• Saved entries:
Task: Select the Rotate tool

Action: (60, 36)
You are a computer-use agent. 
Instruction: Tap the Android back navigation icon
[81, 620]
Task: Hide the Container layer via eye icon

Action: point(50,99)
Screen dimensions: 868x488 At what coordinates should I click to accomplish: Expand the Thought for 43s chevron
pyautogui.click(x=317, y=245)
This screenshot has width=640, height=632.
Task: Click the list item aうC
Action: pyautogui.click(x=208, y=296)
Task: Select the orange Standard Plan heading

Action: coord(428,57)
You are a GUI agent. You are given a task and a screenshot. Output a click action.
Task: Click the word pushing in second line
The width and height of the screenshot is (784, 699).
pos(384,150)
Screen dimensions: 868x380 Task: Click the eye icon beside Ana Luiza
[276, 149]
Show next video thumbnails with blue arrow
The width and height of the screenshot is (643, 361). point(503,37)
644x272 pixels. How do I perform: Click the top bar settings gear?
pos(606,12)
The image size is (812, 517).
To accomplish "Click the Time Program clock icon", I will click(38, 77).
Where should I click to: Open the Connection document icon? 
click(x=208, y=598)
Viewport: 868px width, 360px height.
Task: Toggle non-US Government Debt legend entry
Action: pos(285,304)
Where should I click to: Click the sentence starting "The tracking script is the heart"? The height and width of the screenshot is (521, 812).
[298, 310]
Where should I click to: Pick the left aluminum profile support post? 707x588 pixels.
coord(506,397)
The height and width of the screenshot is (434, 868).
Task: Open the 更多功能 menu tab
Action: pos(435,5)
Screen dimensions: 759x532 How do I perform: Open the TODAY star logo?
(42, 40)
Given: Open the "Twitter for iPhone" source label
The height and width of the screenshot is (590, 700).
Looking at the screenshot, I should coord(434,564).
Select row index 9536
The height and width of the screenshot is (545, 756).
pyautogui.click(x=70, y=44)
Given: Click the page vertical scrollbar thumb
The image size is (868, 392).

• About this task:
Reproduce the data verbatim, line for line.

• Solution below:
Task: Select the Rotate tool

Action: (60, 36)
You are a computer-use agent. 
Instruction: Tap the Android back navigation icon
[81, 620]
Task: Hide the Container layer via eye icon

Action: point(50,99)
Screen dimensions: 868x488 At what coordinates should I click to accomplish: Expand the Thought for 43s chevron
pyautogui.click(x=317, y=245)
This screenshot has width=640, height=632.
Task: Click the list item aうC
Action: pyautogui.click(x=208, y=296)
Task: Select the orange Standard Plan heading

Action: coord(428,57)
You are a GUI agent. You are given a task and a screenshot. Output a click action.
Task: Click the word pushing in second line
The width and height of the screenshot is (784, 699).
pos(384,150)
Screen dimensions: 868x380 Task: Click the eye icon beside Ana Luiza
[276, 149]
Show next video thumbnails with blue arrow
The width and height of the screenshot is (643, 361). point(503,37)
644x272 pixels. How do I perform: Click the top bar settings gear?
pos(606,12)
The image size is (812, 517).
To accomplish "Click the Time Program clock icon", I will click(38, 77).
Where should I click to: Open the Connection document icon? 
click(x=208, y=598)
Viewport: 868px width, 360px height.
Task: Toggle non-US Government Debt legend entry
Action: pos(285,304)
Where should I click to: Click the sentence starting "The tracking script is the heart"? The height and width of the screenshot is (521, 812).
[298, 310]
Where should I click to: Pick the left aluminum profile support post? 707x588 pixels.
coord(506,397)
The height and width of the screenshot is (434, 868).
Task: Open the 更多功能 menu tab
Action: pos(435,5)
Screen dimensions: 759x532 How do I perform: Open the TODAY star logo?
(42, 40)
Given: Open the "Twitter for iPhone" source label
The height and width of the screenshot is (590, 700).
Looking at the screenshot, I should coord(434,564).
Select row index 9536
The height and width of the screenshot is (545, 756).
pyautogui.click(x=70, y=44)
Given: Click the page vertical scrollbar thumb
The image size is (868, 392).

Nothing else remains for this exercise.